**DATA SUPPLIED**
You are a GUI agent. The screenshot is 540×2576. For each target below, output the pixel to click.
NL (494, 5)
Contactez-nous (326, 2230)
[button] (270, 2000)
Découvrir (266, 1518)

**WORK INSTRUCTION**
Reproduce every line of the material above exactly.

**EXERCISE RESULT**
You are a GUI agent. The screenshot is 540×2576. For each target below, output the pixel to click.
NL (494, 5)
Contactez-nous (326, 2230)
[button] (270, 2000)
Découvrir (266, 1518)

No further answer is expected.